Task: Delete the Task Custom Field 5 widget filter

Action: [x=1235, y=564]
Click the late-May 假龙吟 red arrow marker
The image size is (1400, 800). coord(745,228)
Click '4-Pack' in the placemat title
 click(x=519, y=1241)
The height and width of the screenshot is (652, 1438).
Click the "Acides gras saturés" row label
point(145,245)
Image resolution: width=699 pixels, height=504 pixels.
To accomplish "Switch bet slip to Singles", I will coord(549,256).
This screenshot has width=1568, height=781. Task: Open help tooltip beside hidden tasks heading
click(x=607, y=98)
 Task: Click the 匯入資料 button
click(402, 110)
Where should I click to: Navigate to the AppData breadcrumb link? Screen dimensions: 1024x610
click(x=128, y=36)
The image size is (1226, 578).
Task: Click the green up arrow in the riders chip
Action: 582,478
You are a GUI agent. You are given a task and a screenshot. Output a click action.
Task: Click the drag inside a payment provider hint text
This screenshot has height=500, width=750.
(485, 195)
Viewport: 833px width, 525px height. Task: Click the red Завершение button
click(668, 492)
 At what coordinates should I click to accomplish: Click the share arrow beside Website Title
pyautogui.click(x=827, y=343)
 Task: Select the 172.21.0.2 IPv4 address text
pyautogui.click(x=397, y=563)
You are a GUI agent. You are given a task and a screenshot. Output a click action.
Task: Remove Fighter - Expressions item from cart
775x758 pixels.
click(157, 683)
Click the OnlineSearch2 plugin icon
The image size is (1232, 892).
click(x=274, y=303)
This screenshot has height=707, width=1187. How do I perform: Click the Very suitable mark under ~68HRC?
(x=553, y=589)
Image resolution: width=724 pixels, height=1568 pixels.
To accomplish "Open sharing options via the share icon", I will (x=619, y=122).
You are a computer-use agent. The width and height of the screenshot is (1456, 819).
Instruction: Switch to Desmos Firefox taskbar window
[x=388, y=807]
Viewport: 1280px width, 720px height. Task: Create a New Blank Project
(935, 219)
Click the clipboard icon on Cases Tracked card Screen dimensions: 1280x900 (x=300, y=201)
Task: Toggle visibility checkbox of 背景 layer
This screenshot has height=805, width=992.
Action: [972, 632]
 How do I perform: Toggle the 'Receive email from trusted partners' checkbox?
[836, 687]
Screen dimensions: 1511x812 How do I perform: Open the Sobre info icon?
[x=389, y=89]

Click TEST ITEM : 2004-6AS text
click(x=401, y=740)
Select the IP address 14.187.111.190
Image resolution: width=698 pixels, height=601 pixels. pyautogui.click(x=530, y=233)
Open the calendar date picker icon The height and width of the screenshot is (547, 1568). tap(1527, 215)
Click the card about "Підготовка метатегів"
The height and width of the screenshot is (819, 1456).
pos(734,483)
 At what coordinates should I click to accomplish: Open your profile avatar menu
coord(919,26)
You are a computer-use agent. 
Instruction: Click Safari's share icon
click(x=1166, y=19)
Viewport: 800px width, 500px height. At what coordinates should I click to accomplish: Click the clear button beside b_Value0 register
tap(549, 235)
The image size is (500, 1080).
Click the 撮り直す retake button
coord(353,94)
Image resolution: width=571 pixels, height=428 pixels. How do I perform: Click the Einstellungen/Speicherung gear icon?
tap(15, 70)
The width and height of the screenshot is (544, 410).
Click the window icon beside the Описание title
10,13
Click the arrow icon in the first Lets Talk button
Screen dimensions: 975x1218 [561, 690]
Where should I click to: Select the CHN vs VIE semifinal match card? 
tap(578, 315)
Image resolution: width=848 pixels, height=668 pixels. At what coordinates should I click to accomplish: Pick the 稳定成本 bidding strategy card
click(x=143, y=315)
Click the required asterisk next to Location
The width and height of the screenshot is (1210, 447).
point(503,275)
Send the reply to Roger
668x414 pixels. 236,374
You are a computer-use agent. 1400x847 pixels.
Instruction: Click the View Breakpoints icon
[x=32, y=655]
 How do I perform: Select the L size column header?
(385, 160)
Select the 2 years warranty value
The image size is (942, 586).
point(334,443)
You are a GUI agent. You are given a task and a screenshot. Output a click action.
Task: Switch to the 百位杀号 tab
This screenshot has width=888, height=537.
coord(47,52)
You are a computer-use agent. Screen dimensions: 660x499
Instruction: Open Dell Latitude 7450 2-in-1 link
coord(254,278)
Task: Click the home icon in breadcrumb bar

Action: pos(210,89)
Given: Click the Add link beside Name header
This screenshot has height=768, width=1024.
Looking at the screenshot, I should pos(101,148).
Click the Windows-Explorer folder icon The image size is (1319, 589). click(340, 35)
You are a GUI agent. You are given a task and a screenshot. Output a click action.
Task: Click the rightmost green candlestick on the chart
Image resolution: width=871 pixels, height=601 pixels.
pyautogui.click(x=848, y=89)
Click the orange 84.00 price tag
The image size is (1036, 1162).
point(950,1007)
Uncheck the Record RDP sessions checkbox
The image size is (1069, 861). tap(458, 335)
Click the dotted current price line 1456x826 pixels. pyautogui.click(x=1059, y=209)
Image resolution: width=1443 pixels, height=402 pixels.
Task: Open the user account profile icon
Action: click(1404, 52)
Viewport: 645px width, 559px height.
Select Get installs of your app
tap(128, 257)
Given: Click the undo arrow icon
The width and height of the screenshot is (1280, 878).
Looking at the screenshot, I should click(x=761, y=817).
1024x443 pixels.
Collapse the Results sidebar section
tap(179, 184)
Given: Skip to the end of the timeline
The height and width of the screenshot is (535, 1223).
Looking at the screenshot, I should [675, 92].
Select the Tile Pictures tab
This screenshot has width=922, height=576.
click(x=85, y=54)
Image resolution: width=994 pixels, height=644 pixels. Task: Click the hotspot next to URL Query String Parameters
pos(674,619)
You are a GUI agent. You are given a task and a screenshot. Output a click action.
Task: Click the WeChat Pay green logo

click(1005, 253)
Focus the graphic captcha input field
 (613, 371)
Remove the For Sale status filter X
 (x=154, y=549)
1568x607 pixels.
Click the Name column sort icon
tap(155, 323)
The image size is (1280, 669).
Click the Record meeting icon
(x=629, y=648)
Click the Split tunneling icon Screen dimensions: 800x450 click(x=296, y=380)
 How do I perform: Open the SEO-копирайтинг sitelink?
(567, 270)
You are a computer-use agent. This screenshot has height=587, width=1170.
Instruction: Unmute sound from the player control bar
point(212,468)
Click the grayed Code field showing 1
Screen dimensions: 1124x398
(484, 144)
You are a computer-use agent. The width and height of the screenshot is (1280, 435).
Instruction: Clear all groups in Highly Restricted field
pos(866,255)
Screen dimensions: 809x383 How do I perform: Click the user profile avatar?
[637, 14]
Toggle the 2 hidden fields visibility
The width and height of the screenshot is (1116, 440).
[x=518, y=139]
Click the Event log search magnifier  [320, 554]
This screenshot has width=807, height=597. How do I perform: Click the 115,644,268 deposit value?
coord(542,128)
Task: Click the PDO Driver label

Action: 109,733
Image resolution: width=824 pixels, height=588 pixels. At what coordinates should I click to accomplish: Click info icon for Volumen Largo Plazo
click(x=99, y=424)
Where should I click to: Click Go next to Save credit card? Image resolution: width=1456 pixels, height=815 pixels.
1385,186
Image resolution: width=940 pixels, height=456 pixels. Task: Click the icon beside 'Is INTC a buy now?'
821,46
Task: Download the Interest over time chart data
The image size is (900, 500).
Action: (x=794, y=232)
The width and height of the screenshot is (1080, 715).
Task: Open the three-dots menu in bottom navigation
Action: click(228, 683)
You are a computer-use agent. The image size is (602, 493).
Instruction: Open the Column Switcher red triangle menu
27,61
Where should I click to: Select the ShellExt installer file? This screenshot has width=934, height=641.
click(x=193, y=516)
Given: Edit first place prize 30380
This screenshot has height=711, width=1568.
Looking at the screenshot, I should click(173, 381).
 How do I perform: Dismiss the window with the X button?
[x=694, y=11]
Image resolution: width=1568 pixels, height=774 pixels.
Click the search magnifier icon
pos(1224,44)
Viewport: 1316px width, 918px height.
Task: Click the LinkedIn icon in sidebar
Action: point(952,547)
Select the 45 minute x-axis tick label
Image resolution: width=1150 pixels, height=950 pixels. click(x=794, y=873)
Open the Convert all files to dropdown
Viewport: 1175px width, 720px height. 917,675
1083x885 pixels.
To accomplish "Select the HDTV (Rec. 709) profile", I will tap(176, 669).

═══

Work request: When the word "will" turns up on a line of the material above, copy that line.

Response area:
To accomplish "Switch bet slip to Singles", I will coord(549,256).
To accomplish "Open sharing options via the share icon", I will (x=619, y=122).
To accomplish "Select the HDTV (Rec. 709) profile", I will tap(176, 669).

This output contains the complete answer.